* _EXTRACTED DATA_:
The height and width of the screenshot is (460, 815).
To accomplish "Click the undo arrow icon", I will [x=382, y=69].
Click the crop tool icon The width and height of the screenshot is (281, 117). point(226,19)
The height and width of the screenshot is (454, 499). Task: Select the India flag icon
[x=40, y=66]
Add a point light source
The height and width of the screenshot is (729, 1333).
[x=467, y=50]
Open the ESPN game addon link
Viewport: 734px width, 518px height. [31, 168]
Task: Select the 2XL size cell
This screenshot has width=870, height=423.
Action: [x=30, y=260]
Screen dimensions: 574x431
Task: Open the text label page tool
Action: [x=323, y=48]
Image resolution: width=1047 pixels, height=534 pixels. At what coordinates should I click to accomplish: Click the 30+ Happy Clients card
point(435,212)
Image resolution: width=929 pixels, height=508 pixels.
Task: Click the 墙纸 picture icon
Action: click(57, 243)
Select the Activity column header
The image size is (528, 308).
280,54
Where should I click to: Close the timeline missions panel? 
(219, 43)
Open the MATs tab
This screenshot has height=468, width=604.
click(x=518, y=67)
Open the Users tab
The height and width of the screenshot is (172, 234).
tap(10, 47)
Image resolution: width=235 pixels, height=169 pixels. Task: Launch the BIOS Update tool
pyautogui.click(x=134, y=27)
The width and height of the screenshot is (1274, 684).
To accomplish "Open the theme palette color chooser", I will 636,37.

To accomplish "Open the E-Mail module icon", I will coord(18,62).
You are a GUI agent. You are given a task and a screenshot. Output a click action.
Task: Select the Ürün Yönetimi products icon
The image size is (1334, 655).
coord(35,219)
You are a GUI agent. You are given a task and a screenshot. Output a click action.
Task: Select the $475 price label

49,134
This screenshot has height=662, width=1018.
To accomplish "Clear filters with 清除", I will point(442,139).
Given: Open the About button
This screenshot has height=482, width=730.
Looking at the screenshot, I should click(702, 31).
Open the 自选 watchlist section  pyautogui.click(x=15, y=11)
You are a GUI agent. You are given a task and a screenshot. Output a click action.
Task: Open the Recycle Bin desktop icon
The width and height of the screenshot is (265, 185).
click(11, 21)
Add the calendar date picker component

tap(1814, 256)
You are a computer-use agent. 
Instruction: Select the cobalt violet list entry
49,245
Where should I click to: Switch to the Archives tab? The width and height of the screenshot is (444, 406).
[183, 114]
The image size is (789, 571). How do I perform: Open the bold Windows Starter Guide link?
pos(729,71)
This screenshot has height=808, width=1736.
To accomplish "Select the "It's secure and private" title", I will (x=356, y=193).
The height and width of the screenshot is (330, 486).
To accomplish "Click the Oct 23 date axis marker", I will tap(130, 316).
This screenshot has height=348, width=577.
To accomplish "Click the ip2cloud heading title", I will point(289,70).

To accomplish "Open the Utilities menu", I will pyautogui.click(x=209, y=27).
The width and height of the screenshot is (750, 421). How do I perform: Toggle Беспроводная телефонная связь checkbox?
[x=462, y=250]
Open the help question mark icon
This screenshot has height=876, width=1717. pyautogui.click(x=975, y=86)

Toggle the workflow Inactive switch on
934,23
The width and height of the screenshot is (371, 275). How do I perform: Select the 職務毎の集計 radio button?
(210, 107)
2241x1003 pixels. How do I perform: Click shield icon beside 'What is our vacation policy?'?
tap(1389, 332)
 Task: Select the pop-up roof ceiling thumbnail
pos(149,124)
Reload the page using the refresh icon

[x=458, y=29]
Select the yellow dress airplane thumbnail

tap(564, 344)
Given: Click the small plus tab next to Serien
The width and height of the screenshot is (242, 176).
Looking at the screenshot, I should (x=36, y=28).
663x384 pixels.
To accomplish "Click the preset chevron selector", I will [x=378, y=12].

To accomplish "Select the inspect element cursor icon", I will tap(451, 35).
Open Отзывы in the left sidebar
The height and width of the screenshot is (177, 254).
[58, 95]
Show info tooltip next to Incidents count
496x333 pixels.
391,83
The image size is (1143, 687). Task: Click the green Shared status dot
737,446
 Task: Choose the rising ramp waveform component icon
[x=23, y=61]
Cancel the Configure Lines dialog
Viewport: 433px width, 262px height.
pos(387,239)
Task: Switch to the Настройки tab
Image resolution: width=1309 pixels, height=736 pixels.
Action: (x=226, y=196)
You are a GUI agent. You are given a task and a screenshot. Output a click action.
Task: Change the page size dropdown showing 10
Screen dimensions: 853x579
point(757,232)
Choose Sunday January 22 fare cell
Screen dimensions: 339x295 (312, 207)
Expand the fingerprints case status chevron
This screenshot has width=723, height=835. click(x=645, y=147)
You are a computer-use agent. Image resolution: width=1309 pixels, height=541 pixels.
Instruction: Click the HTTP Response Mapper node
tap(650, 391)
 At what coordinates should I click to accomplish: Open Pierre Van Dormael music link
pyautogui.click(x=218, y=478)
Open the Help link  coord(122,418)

* _WHAT YOU WILL DO_: Convert the records, starting at the line that contains "I will coord(18,62)." and ending at the line that contains "coord(35,219)", into a JSON list of strings with one string per line.

* _ANSWER IN FULL_:
[
  "To accomplish \"Open the E-Mail module icon\", I will coord(18,62).",
  "You are a GUI agent. You are given a task and a screenshot. Output a click action.",
  "Task: Select the Ürün Yönetimi products icon",
  "The image size is (1334, 655).",
  "coord(35,219)"
]